We normally make a large amount of it, doubling or quadrupling the quantities, with plenty left over to freeze and for me to have at lunchtimes.
The Ingredients
- 175g lentils
- 2 tbsp olive oil
- 1 large onion, chopped
- 2 cloves garlic, crushed
- 3 tbsp curry powder (to taste)
- 1 red and 1 green pepper, stalk and seeds removed, and chopped
- 2 carrots, peeled and chopped
- 2 400g cans chopped tomatoes
- 1 heaped tbsp tomato purée
- ½ pint vegetable stock
- 100g frozen peas
- 3 tbsp vegetarian pesto
- 175g mushrooms, wiped and quartered
- 1 courgette, chopped
- salt and freshly ground black pepper
The Recipe
- Soak the lentils in boiling water, leave for about 30 minutes and then drain them.

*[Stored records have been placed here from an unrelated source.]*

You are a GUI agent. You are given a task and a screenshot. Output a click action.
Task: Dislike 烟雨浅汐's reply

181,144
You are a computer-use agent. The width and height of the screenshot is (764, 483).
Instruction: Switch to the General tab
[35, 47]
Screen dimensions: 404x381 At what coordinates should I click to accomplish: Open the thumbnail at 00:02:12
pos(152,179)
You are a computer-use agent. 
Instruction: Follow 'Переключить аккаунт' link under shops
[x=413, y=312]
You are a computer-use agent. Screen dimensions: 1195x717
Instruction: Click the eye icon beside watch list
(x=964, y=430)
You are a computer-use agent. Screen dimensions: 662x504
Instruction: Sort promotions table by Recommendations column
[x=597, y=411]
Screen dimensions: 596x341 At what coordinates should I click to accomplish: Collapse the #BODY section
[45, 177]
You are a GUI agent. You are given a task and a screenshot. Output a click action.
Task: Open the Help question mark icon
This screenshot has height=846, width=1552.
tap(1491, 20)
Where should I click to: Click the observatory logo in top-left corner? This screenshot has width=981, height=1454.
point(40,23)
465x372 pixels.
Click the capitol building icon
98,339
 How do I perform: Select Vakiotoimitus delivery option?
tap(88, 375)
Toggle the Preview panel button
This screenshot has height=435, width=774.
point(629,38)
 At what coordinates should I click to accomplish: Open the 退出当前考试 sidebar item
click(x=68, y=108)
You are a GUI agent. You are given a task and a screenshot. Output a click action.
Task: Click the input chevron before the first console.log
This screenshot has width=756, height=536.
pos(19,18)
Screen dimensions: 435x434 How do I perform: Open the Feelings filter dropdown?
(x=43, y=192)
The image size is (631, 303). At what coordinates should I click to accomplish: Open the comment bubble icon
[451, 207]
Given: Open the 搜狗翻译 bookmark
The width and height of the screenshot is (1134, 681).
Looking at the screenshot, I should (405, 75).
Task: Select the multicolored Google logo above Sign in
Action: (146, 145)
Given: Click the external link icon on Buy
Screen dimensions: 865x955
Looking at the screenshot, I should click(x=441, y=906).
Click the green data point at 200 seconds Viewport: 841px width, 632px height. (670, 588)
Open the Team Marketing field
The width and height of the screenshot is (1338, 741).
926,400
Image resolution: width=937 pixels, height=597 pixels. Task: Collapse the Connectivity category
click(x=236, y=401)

- Fry the onion, garlic, and curry powder until the onions start to soften.
- Stir in the peppers, carrots and drained lentils, cook for 5 minutes whilst continuously stirring.
- Add the tomatoes, tomatoe purée, vegetable stock, peas and pesto, bring to the boil and simmer for around 30 minutes or until the lentils are tender.
- Add the mushrooms and courgettes and simmer for 5 minutes more.
- Season to taste.
Thoughts and Observations
It's so easy to vary this. I didn't specify a particular curry powder to use because it can have a big impact on the final flavour. I generally concoct my own but you can use a premixed one if you prefer.
It freezes well and lasts for ages. I have it either with a baked potatoe or some rice I quickly boil.